Ismail has been on the receiving end of statements by retired armed forces’ groups which said the remarks are a distortion of history.
The head of the umbrella body for some 300 Muslim civil society organisations said he never once made any reference to communists.
“What I was talking about was an event in a specific time frame within two to three weeks after the Japanese were defeated. Bintang Tiga went on terror spree and killed many Malays. At the time, they had gained control of some districts,” he told The Malaysian Insight.
He denied saying that it was only the Malays who had fought against Bintang Tiga.
But with regard to its killing spree, Ismail said the facts and documents he read showed that no other races fought alongside the Malays after Bintang Tiga targeted Malayans suspected of being Japanese collaborators, or spies.
Bintang Tiga was separate from the Malayan Communist Party (MCP) and was another name for the Malayan People’s Anti-Japanese Army (MPAJA), a resistance group encouraged by the British and the MCP to fight the Japanese in the early 1940s.
After the Japanese surrendered and before the British returned in 1945, MPAJA hunted down those they believed had worked with the Japanese.
Historians writing about that period have said these collaborators were often Malays who were employed by the Japanese as policemen.
Ismail, who has set up a tahfiz school in Kedah, said he is ready to be investigated for making an allegedly seditious statement.

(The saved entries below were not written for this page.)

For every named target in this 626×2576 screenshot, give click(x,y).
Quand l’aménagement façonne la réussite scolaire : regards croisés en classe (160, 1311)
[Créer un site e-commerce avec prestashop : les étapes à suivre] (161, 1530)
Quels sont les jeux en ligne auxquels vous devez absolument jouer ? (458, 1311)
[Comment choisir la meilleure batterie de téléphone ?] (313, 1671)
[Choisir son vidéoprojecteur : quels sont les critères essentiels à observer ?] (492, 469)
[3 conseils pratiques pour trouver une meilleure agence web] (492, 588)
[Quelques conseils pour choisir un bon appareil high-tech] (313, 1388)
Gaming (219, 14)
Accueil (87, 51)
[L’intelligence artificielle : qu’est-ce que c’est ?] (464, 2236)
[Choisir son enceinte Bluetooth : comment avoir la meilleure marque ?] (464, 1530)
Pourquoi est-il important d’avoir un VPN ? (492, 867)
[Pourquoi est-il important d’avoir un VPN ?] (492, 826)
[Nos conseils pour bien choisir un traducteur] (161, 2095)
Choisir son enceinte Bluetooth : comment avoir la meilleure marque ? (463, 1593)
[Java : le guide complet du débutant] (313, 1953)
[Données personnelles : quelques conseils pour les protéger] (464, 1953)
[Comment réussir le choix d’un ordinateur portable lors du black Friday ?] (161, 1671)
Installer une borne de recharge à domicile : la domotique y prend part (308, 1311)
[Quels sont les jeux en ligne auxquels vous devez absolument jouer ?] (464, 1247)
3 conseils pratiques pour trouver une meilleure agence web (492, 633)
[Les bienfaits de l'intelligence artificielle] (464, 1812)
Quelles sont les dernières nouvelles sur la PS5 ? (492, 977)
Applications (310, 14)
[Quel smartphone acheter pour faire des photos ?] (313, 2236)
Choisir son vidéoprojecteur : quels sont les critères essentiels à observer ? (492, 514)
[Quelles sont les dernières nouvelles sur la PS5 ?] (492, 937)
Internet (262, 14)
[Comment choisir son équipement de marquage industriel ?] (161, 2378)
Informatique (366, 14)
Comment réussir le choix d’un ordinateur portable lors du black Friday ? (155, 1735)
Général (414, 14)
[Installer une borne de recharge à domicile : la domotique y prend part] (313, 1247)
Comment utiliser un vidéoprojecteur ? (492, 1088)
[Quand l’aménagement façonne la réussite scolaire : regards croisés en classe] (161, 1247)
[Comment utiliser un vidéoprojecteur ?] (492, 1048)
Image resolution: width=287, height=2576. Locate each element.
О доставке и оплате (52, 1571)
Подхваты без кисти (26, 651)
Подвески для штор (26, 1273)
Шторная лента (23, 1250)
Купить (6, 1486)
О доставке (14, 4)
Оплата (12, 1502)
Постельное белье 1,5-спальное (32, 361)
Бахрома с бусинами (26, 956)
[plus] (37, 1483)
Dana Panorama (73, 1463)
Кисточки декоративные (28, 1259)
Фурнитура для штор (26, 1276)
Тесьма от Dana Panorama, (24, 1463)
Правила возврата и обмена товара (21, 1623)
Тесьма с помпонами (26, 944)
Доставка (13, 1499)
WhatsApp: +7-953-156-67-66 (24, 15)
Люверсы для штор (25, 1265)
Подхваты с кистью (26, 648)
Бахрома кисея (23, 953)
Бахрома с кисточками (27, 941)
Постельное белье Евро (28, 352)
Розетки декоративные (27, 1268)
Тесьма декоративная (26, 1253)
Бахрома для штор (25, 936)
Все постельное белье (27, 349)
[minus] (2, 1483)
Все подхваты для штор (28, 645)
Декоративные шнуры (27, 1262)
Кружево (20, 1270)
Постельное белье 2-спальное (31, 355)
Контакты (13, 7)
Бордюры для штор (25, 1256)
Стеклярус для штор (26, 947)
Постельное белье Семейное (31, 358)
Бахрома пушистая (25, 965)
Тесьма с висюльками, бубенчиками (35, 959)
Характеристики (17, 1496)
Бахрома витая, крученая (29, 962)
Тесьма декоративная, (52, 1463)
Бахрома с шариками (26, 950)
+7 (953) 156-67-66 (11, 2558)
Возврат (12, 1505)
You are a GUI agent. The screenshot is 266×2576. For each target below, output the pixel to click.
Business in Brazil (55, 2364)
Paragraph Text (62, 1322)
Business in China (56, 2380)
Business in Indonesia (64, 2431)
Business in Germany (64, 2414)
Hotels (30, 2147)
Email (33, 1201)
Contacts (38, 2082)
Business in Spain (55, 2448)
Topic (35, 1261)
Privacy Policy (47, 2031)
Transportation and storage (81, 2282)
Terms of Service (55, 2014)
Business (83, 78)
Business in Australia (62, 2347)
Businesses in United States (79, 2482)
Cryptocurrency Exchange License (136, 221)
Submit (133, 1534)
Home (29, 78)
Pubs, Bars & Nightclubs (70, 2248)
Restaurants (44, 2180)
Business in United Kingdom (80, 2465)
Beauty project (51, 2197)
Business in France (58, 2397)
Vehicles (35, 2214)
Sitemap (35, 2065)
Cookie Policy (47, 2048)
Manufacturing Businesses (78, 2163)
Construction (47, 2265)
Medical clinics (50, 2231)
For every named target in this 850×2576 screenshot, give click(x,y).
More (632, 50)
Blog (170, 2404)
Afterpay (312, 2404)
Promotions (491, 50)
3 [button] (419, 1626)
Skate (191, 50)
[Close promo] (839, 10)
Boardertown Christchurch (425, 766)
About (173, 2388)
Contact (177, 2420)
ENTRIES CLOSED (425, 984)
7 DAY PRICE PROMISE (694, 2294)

The Muslim activist, who was a student leader in his university years when he studied anthropology and sociology at Universiti Malaya, declined to respond to the statement made by the National Patriots’ Association president, brig-gen (rtd) Mohamed Arshad Raji, who blamed him for distorting history and instilling hatred among the races.
“He was referring to something that I did not say and he (was commenting based on) secondary information. He should have referred to my text before attacking me. I did my research and fact-checked before I spoke that day. I hoped he would have done the same,” said Ismail.
Arshad had also said Putrajaya must set the record straight about non-Malays who fought for the country and not let Muslim groups get away with distorting history. – January 17, 2018.